In the case of surgery, minimally invasive sinus surgery to create a sinus cavity that incorporates the natural ostium is considered sufficient for non-type 2 endotype patients. This will allow adequate sinus ventilation, facilitate mucociliary clearance, and facilitate the application of topical therapies. Full FESS, including large middle meatal antrostomies, total sphenoid-ethmoidectomy, and extended frontal sinusotomy (such as Draf IIb or III), is preferred for type 2 endotype patients.
Phenotypes associated with the endotypes of primary diffuse CRS
Non-type 2 endotype manifests itself as non-eosinophilic CRS. Phenotypic examples of the type 2 endotype include eosinophilic CRS, CRS with nasal polyps, allergic fungal rhinosinusitis, and central compartment allergic disease [1,3].
Biological treatment of CRS with nasal polyps (CRSwNP)
The criteria that indicate the use of biologics in the treatment of CRSwNP overlap with the characteristics of type 2 CRS. Biologics are usually considered for patients with bilateral polyps and who have had endoscopic sinus surgery, although the trend is that clinicians are more frequently indicating biologics for patients with CRSwNP who have not undergone surgery. The qualifying criteria include evidence of type 2 inflammation, significant loss of smell, and comorbid asthma – all characteristics of the type 2 endotype. The need for systemic corticosteroids and significantly impaired quality of life, as defined by a SNOT-22 score ≥40, round out the list of five criteria; three of which must be present to indicate the use of biologics [1].
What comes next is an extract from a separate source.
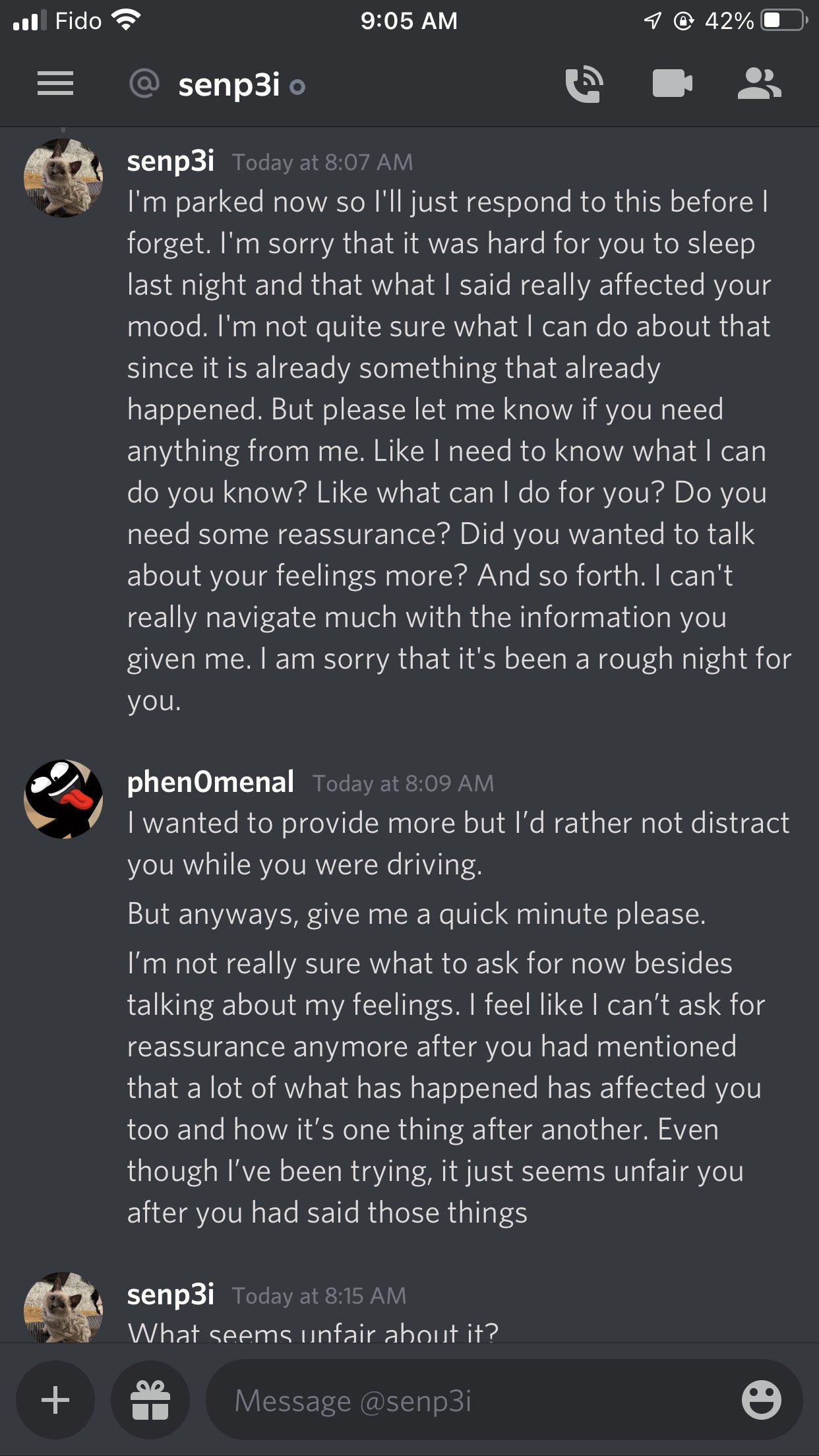Tap the plus attachment button
This screenshot has width=819, height=1456.
point(55,1399)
"The new classification system also forms the basis of comprehensive care pathways, with endotype identification playing a key role in the diagnostic decision tree"
In conclusion, endotyping facilitates diagnosis and the selection of the optimal treatment pathways for the CRS patient. Current clinical practice utilises serum IgE levels, blood eosinophil counts, and eosinophils per high-powered field in histopathology specimens as biomarkers for endotype dominance. Additionally, skin allergy testing and olfactory function tests offer complementary information. Endotyping enables the selection of pharmacological therapeutics targeting the inflammatory mechanism at work and guides us in the selection of endoscopic sinus surgery to achieve better results. Tailoring clinical decisions to the patient’s endotype, rather than relying solely on phenotype, enables individualised treatment. This approach results in improved outcomes and greater patient satisfaction. Endotyping holds the potential to revolutionise CRS management by enabling personalised treatments, predicting outcomes, and fostering innovation in the field.
References
1. Fokkens WJ, Lund VJ, Hopkins C, et al. European position paper on rhinosinusitis and nasal polyps 2020. Rhinology 2020;58(Suppl S29):1-464.
2. Orlandi RR, Kingdom TT, Smith, TL, et al. International consensus statement on allergy and rhinology: rhinosinusitis 2021. Int Forum Allergy Rhinol 2021;11(3):213-739.
3. Grayson JW, Hopkins C, Mori E, et al. Contemporary classification of chronic rhinosinusitis beyond polyps vs no polyps: A review. JAMA Otolaryngol Head Neck Surg 2020;146(9):831-8.
4. Snidvongs K, Lam M, Sacks R, et al. Structured histopathology profiling of chronic rhinosinusitis in routine practice. Int Forum Allergy Rhinol 2012;2(5):376-85.
5. Pinto Bezerra Soter AC, Bezerra TF, Pezato R, et al. Prospective open-label evaluation of long-term low-dose doxycycline for difficult-to-treat chronic rhinosinusitis with nasal polyps. Rhinology 2017;55(2):175–80.
Declaration of competing interests: None declared.